Mark Raffeld, M.D.
- Center for Cancer Research
- National Cancer Institute
- Building 10, Room 3S235E
- Bethesda, MD 20892
Dr. Raffeld's research interests are concerned with the molecular pathogenesis of lymphomas and the use of molecular and immunohistochemical markers in lymphoma diagnosis.
Areas of Expertise
1) molecular pathology, 2) hematopathology, 3) lymphoma
Molecular Pathogenesis of Human Lymphomas
The Molecular Diagnostics Unit performs molecular genetic tests to support the clinical and research activities of the NIH. Tests involve DNA-PCR, RT-PCR, DGGE, Southern blotting, and in situ hybridization. Clonal analysis for immunoglobulin and TCR rearrangement accounts for over 80 percent of requested tests. Other tests include analyses of Bcl-1, Bcl-2, NPM/ALK fusion transcripts, HHV-8, EBV, and p53. Lymphomas account for about 10 percent of human neoplasms. They have a wide range of behavior even within the same histologic subtype.
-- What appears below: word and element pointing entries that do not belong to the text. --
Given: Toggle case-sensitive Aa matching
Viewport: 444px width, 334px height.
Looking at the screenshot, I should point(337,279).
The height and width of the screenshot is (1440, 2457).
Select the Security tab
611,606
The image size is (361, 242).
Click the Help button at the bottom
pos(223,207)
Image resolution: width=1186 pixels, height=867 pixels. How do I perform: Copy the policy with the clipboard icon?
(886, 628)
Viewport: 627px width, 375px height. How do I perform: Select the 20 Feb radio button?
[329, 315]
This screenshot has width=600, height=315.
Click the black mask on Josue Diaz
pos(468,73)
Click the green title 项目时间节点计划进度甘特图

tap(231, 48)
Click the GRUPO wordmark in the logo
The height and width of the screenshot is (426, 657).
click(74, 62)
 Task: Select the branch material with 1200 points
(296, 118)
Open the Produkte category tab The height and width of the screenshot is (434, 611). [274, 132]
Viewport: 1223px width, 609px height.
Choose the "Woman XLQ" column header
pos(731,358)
The laboratory's research is directed toward elucidating and understanding the molecular mechanisms underlying the pathogenesis of lymphomas, and in using this information to develop rational methods for classification and prognostication. ALCL, a large cell lymphoma variant that primarily affects children and young adults, is characterized by the t(2;5), which results in inappropriate expression of anaplastic lymphoma kinase (ALK) through its fusion with nucleophosmin (NPM). We have shown that NPM/ALK fusion transcripts are specific to ALCL, and do not occur in other lymphomas, including Hodgkin's disease (HD). We also showed that the immunohistochemical profile of ALCL is different from HD, in that ALCL expresses the cytotoxic granule-associated proteins TIA-1, perforin, and granzyme B. Because some cases of ALCL simulate HD, these molecular and immunohistochemical markers are useful in distinguishing the two diseases. These types of studies provide an objective basis for using molecular tests diagnostically. We have also been interested in understanding the functional significance of recurrent coding region mutations that we identified in cases of Burkitt's lymphoma. We found that mutations surrounding a region including Thr 58 and Ser 62 interfered with phosphorylation at these sites and enhanced the transforming potency of MYC. More recently we have found a second grouping of mutations involving MYC box II that do not enhance transformation properties, but rather interfere with Myc's ability to mediate apoptosis.
These studies are providing new information regarding the mechanism of action and control of this critical regulatory protein. Our laboratory also participates in the NCI CGAP initiative through the provision of tissues for use in this gene discovery effort, and in developing immunohistochemical staining procedures for laser capture microscopy. The information generated from the CGAP effort should help in elucidating the genetic pathways involved in the genesis of different lymphomas and in lymphoma progression.
Clonal expansion of CAR T cells harboring lentivector integration in the CBL gene following anti-CD22 CAR T-cell therapy
Mark Raffeld, M.D.
Dr. Raffeld received his M.D. from the Abraham Lincoln School of Medicine of the University of Illinois. He completed clinical training in pathology at the Brigham and Women's Hospital in Boston and at the Hematopathology Section of the Laboratory of Pathology (LP), NCI. He was appointed to the laboratory's permanent staff in 1989. Dr. Raffeld is responsible for the Laboratory of Pathology's Molecular Diagnostics Unit. Dr. Raffeld's research interests are concerned with the molecular pathogenesis of lymphomas and the use of molecular and immunohistochemical markers in lymphoma diagnosis.